WHAT YOU NEED TO DO = Exclude every picture and return the remaining entries below verbatim.

GIVEN ENTRIES =
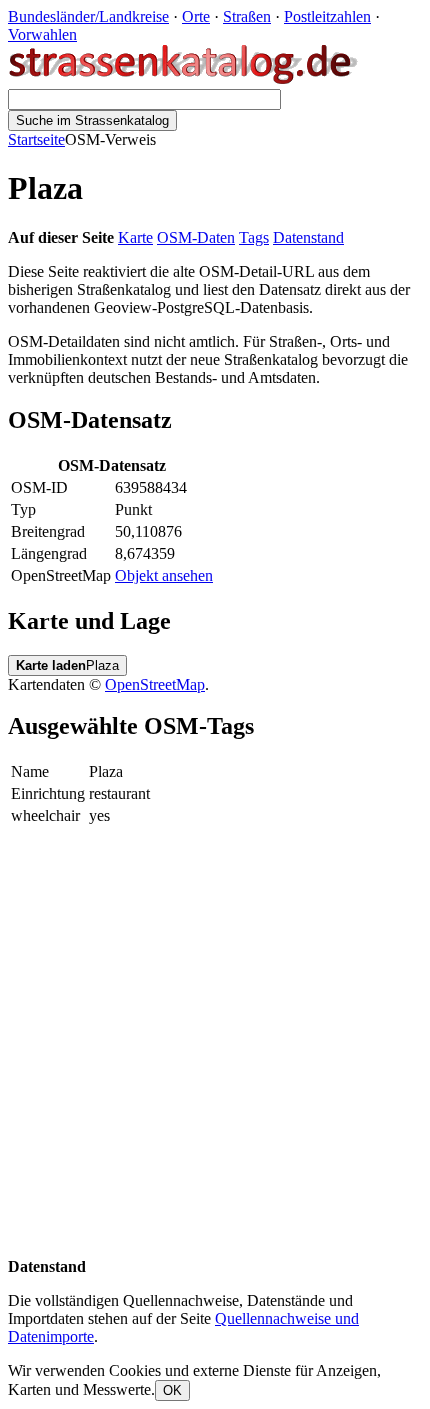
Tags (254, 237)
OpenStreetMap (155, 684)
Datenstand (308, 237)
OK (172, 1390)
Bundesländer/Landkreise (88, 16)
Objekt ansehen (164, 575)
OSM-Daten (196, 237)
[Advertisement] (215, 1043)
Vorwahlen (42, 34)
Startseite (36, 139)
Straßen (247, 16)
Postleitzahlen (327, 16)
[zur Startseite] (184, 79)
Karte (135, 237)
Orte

ANSWER BOX =
Tags (254, 237)
OpenStreetMap (155, 684)
Datenstand (308, 237)
OK (172, 1390)
Bundesländer/Landkreise (88, 16)
Objekt ansehen (164, 575)
OSM-Daten (196, 237)
[Advertisement] (215, 1043)
Vorwahlen (42, 34)
Startseite (36, 139)
Straßen (247, 16)
Postleitzahlen (327, 16)
[zur Startseite] (184, 79)
Karte (135, 237)
Orte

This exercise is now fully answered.